An exact copy is required of every line from the one with "1456x819 pixels." through the end of the data below, and the pictures must stay out of it.

------ RECORD SET ------

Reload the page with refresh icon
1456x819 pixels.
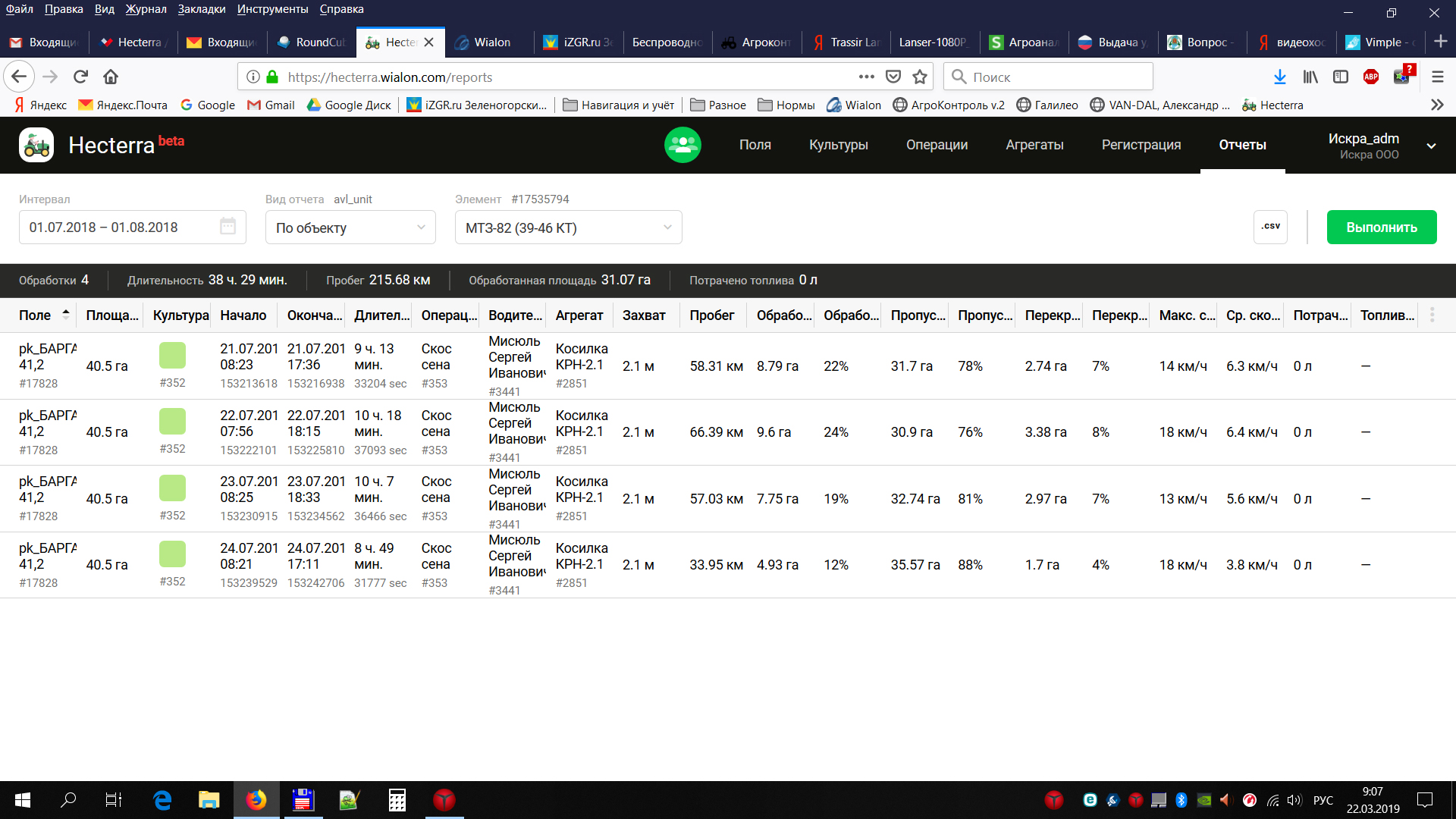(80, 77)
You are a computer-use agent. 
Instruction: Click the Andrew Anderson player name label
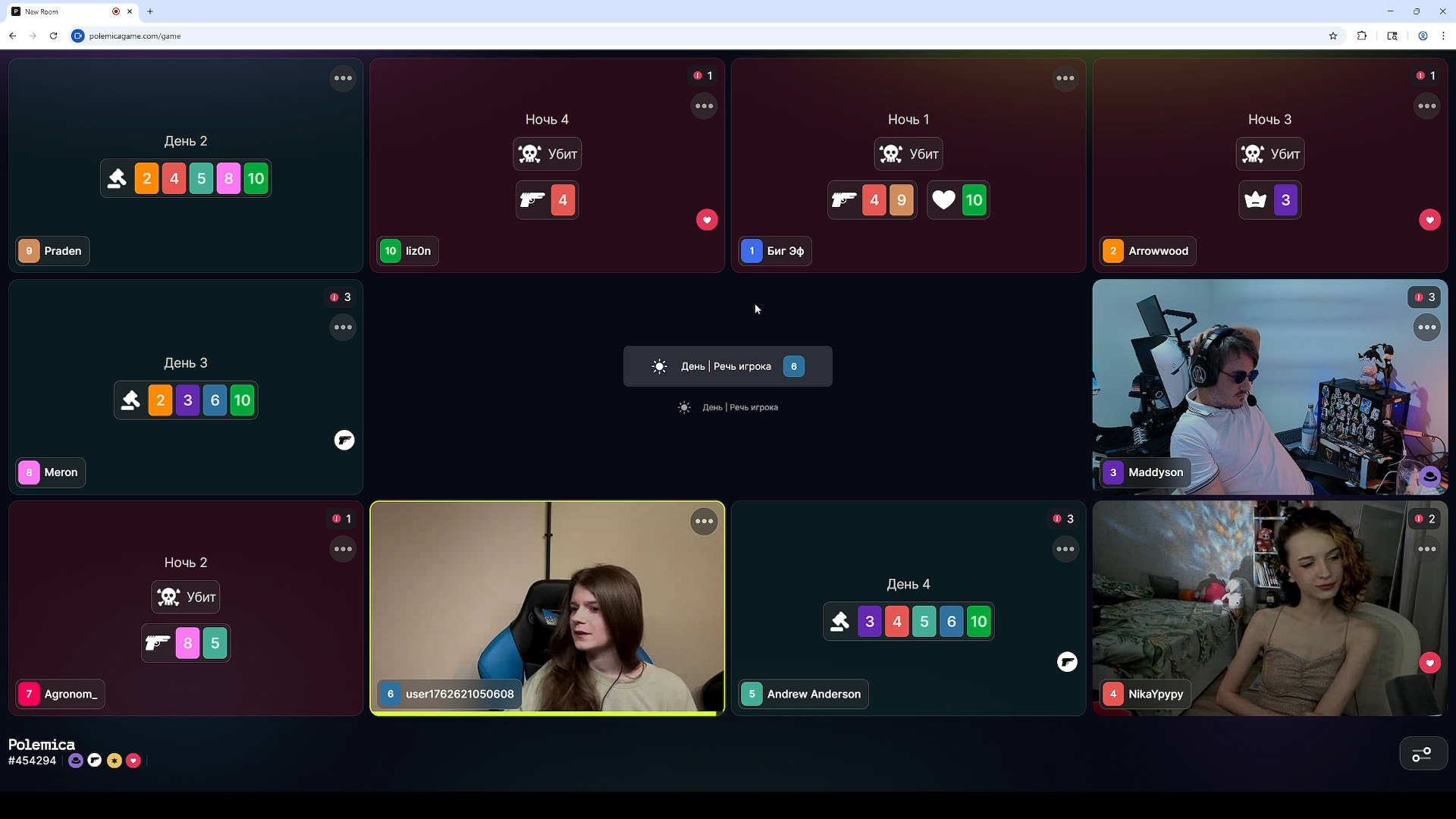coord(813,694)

------

ANSWER TO THE EXERCISE:
1456x819 pixels.
(80, 77)
You are a computer-use agent. 
Instruction: Click the Andrew Anderson player name label
coord(813,694)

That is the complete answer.